WRITTEN EXERCISE: Retype each of the following records verbatim.

=======

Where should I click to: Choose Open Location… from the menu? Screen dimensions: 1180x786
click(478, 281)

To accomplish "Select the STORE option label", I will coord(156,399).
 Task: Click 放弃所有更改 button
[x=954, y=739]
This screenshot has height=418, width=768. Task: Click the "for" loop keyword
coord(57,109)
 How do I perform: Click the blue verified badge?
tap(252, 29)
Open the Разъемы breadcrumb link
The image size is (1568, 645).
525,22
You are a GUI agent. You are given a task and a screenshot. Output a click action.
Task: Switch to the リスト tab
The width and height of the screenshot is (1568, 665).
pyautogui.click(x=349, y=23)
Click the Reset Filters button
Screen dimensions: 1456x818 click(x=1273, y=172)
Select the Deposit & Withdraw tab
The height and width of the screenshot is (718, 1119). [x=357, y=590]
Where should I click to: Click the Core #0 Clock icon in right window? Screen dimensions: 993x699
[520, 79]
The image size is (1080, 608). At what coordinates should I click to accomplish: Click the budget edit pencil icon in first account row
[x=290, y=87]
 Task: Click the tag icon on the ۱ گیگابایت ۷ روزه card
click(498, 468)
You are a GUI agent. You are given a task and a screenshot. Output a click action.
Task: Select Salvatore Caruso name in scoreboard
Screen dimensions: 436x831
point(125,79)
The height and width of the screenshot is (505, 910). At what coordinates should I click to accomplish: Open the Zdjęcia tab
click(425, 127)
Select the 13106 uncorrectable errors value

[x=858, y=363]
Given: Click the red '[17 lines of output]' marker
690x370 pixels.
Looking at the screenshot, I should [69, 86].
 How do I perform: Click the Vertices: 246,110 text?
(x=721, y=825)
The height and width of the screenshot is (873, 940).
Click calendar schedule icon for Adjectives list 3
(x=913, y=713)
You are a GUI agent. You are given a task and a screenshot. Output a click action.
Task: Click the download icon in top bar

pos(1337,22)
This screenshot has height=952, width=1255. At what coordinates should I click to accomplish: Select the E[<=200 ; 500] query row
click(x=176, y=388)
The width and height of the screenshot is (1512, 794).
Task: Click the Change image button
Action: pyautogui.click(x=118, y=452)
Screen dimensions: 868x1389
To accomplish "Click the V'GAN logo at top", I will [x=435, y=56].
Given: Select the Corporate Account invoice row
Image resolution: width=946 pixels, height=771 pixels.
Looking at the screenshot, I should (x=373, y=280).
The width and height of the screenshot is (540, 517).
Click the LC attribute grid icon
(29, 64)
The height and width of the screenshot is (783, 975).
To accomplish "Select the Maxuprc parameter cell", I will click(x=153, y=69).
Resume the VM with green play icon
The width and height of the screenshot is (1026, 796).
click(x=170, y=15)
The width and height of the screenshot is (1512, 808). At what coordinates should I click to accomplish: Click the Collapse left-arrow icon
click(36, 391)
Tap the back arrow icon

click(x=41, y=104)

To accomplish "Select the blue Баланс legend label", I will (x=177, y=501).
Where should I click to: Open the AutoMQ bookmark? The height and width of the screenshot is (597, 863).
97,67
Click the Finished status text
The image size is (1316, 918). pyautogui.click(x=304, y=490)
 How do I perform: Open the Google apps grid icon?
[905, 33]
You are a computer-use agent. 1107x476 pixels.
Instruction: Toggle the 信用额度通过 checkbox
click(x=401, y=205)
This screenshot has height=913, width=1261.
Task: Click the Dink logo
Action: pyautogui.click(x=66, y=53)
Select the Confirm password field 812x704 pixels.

=======

ANSWER TO THIS PROBLEM:
Where should I click to: Choose Open Location… from the menu? Screen dimensions: 1180x786
click(478, 281)

To accomplish "Select the STORE option label", I will coord(156,399).
 Task: Click 放弃所有更改 button
[x=954, y=739]
This screenshot has height=418, width=768. Task: Click the "for" loop keyword
coord(57,109)
 How do I perform: Click the blue verified badge?
tap(252, 29)
Open the Разъемы breadcrumb link
The image size is (1568, 645).
525,22
You are a GUI agent. You are given a task and a screenshot. Output a click action.
Task: Switch to the リスト tab
The width and height of the screenshot is (1568, 665).
pyautogui.click(x=349, y=23)
Click the Reset Filters button
Screen dimensions: 1456x818 click(x=1273, y=172)
Select the Deposit & Withdraw tab
The height and width of the screenshot is (718, 1119). [x=357, y=590]
Where should I click to: Click the Core #0 Clock icon in right window? Screen dimensions: 993x699
[520, 79]
The image size is (1080, 608). At what coordinates should I click to accomplish: Click the budget edit pencil icon in first account row
[x=290, y=87]
 Task: Click the tag icon on the ۱ گیگابایت ۷ روزه card
click(498, 468)
You are a GUI agent. You are given a task and a screenshot. Output a click action.
Task: Select Salvatore Caruso name in scoreboard
Screen dimensions: 436x831
point(125,79)
The height and width of the screenshot is (505, 910). At what coordinates should I click to accomplish: Open the Zdjęcia tab
click(425, 127)
Select the 13106 uncorrectable errors value

[x=858, y=363]
Given: Click the red '[17 lines of output]' marker
690x370 pixels.
Looking at the screenshot, I should [69, 86].
 How do I perform: Click the Vertices: 246,110 text?
(x=721, y=825)
The height and width of the screenshot is (873, 940).
Click calendar schedule icon for Adjectives list 3
(x=913, y=713)
You are a GUI agent. You are given a task and a screenshot. Output a click action.
Task: Click the download icon in top bar

pos(1337,22)
This screenshot has height=952, width=1255. At what coordinates should I click to accomplish: Select the E[<=200 ; 500] query row
click(x=176, y=388)
The width and height of the screenshot is (1512, 794).
Task: Click the Change image button
Action: pyautogui.click(x=118, y=452)
Screen dimensions: 868x1389
To accomplish "Click the V'GAN logo at top", I will [x=435, y=56].
Given: Select the Corporate Account invoice row
Image resolution: width=946 pixels, height=771 pixels.
Looking at the screenshot, I should (x=373, y=280).
The width and height of the screenshot is (540, 517).
Click the LC attribute grid icon
(29, 64)
The height and width of the screenshot is (783, 975).
To accomplish "Select the Maxuprc parameter cell", I will click(x=153, y=69).
Resume the VM with green play icon
The width and height of the screenshot is (1026, 796).
click(x=170, y=15)
The width and height of the screenshot is (1512, 808). At what coordinates should I click to accomplish: Click the Collapse left-arrow icon
click(36, 391)
Tap the back arrow icon

click(x=41, y=104)

To accomplish "Select the blue Баланс legend label", I will (x=177, y=501).
Where should I click to: Open the AutoMQ bookmark? The height and width of the screenshot is (597, 863).
97,67
Click the Finished status text
The image size is (1316, 918). pyautogui.click(x=304, y=490)
 How do I perform: Open the Google apps grid icon?
[905, 33]
You are a computer-use agent. 1107x476 pixels.
Instruction: Toggle the 信用额度通过 checkbox
click(x=401, y=205)
This screenshot has height=913, width=1261.
Task: Click the Dink logo
Action: pyautogui.click(x=66, y=53)
Select the Confirm password field 812x704 pixels.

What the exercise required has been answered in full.